L’introduzione ai lavori di Carmelo Conte, nelle riflessioni, negli spunti, è stata ricca e completa. Conte ha innanzitutto evidenziato le vocazioni della Valle del Sele e le eccellenze che hanno posto quest’area tra quelle più vivaci del paese, e per contro anche le carenze che sistematicamente hanno accompagnato questa propensione.

L’ex Ministro Conte entrando nel vivo della discussione propone: “E’ indispensabile pensare ad una nuova Regione e una nuova Provincia per dare delle risposte concrete rispondenti ai bisogni delle nostre terre. Per questo bisogna andare oltre il PIL per cercare di comprendere le reali necessità e i veri bisogni delle popolazioni. – Conte diplomaticamente mette l’accento sulla impostazione ragionieristica delle politiche Regionali e Provinciali, che pensa ad un rilancio partendo dai numeri e evidentemente seguendo i numeri si è finiti per tagliare indiscriminatamente, anziché “cucire”: necessità, bisogni, spesa, razionalità – Partiamo dal Cilento e proseguendo verso l’Agro-nocerino-sarnese, c’è Salerno e c’è la Piana del Sele. Territori profondamente diversi nelle esigenze, ma complessivamente funzionali come sistema territoriale. E proprio partendo dal territorio, perché vi sia una rispondenza e quel legame che unisca le varie peculiarità bisogna pensare Salerno come una Città aperta. Anche perché - continua Conte – Il futuro della “nuova Regione” della “nuova Provincia” è legato alla costituzione delle Aree Metropolitane, intorno alle quali fare sistema e pensare ad ogni forma di finanziamento per farle decollare, evitando così interventi inappropriati, isolati e confliggenti con i reali bisogni delle popolazioni“.

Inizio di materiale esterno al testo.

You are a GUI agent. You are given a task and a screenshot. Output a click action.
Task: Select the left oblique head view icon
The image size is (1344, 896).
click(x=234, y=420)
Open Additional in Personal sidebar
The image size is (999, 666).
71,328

Carmelo Conte poi, fornendo una serie di numeri e dati, ha offerto alle varie personalità presenti un’analisi politica e sociale della Regione e soprattutto della Piana del Sele, ritenendo quest’ultima, una realtà fortemente inserita nel circuito economico nazionale ed europeo, e per questo sostiene: “Il futuro dell’Europa non sarà certo prospero se non saprà mettere al centro il mezzogiorno, e se non sa valorizzare quelle aree che nel mezzogiorno già hanno una loro identità e una loro valenza. – concludendo Conte tiene a sottolineare che le proposte se sono oggetto di studio vanno al di la della politica, in quanto assumono un valore scientifico – La politica non deve essere invadente, deve essere solo un “ramo” che insieme alle conoscenze devono contribuire alla crescita delle nostre terre. Quindi valorizzare le conoscenze per contribuire alla crescita è il primo obiettivo che ci proponiamo”.

Carmelo Conte

L’intervento di Conte oltre ad essere l’introduzione poteva essere anche la conclusione, vista la completezza dell’analisi e la valenza della proposta, che oggettivamente ha offerto spunti alla discussione che poi ne è seguita ma purtroppo i destinatari della proposta erano assenti. Stefano Caldoro anche se presente nella scaletta in quanto avrebbe dovuto concludere i lavori del Convegno, e Edmondo Cirielli, che invece ha portato il suo saluto di circostanza iniziale, non hanno potuto recepire le risultanze dei lavori facendo registrare una grave occasione politica mancata.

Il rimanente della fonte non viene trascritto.